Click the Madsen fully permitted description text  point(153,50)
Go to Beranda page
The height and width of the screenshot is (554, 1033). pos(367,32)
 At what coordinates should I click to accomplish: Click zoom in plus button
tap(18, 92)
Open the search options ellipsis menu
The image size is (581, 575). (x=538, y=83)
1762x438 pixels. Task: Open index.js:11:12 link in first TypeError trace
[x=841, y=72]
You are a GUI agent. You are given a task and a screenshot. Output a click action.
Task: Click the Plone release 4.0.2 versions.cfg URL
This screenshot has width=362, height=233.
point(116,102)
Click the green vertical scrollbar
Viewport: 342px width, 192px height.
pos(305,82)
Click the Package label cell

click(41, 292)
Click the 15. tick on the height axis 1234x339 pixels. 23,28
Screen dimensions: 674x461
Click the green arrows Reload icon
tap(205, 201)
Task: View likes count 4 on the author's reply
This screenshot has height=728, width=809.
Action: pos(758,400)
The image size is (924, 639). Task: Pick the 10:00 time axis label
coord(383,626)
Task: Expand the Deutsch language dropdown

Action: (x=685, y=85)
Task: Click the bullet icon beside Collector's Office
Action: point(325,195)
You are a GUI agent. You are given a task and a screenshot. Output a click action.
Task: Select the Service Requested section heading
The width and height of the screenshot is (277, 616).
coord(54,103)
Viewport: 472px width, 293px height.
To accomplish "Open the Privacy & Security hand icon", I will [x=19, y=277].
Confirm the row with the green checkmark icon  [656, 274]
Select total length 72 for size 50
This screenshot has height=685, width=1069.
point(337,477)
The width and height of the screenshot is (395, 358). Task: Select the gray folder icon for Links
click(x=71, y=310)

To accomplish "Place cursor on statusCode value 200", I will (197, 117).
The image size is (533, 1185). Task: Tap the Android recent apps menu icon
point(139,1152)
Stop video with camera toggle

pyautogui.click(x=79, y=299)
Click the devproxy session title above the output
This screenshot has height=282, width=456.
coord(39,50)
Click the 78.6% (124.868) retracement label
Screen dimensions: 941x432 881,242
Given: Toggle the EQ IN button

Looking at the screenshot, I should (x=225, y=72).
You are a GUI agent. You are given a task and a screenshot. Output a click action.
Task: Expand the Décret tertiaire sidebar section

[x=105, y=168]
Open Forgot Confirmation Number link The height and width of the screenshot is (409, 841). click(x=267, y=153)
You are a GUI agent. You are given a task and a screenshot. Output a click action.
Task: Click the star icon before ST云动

WHAT YOU HAVE TO DO: An exact reproduction of all the entries above is the expected answer.

YOUR SOLUTION:
Click the Madsen fully permitted description text  point(153,50)
Go to Beranda page
The height and width of the screenshot is (554, 1033). pos(367,32)
 At what coordinates should I click to accomplish: Click zoom in plus button
tap(18, 92)
Open the search options ellipsis menu
The image size is (581, 575). (x=538, y=83)
1762x438 pixels. Task: Open index.js:11:12 link in first TypeError trace
[x=841, y=72]
You are a GUI agent. You are given a task and a screenshot. Output a click action.
Task: Click the Plone release 4.0.2 versions.cfg URL
This screenshot has width=362, height=233.
point(116,102)
Click the green vertical scrollbar
Viewport: 342px width, 192px height.
pos(305,82)
Click the Package label cell

click(41, 292)
Click the 15. tick on the height axis 1234x339 pixels. 23,28
Screen dimensions: 674x461
Click the green arrows Reload icon
tap(205, 201)
Task: View likes count 4 on the author's reply
This screenshot has height=728, width=809.
Action: pos(758,400)
The image size is (924, 639). Task: Pick the 10:00 time axis label
coord(383,626)
Task: Expand the Deutsch language dropdown

Action: (x=685, y=85)
Task: Click the bullet icon beside Collector's Office
Action: point(325,195)
You are a GUI agent. You are given a task and a screenshot. Output a click action.
Task: Select the Service Requested section heading
The width and height of the screenshot is (277, 616).
coord(54,103)
Viewport: 472px width, 293px height.
To accomplish "Open the Privacy & Security hand icon", I will [x=19, y=277].
Confirm the row with the green checkmark icon  [656, 274]
Select total length 72 for size 50
This screenshot has height=685, width=1069.
point(337,477)
The width and height of the screenshot is (395, 358). Task: Select the gray folder icon for Links
click(x=71, y=310)

To accomplish "Place cursor on statusCode value 200", I will (197, 117).
The image size is (533, 1185). Task: Tap the Android recent apps menu icon
point(139,1152)
Stop video with camera toggle

pyautogui.click(x=79, y=299)
Click the devproxy session title above the output
This screenshot has height=282, width=456.
coord(39,50)
Click the 78.6% (124.868) retracement label
Screen dimensions: 941x432 881,242
Given: Toggle the EQ IN button

Looking at the screenshot, I should (x=225, y=72).
You are a GUI agent. You are given a task and a screenshot. Output a click action.
Task: Expand the Décret tertiaire sidebar section

[x=105, y=168]
Open Forgot Confirmation Number link The height and width of the screenshot is (409, 841). click(x=267, y=153)
You are a GUI agent. You are given a task and a screenshot. Output a click action.
Task: Click the star icon before ST云动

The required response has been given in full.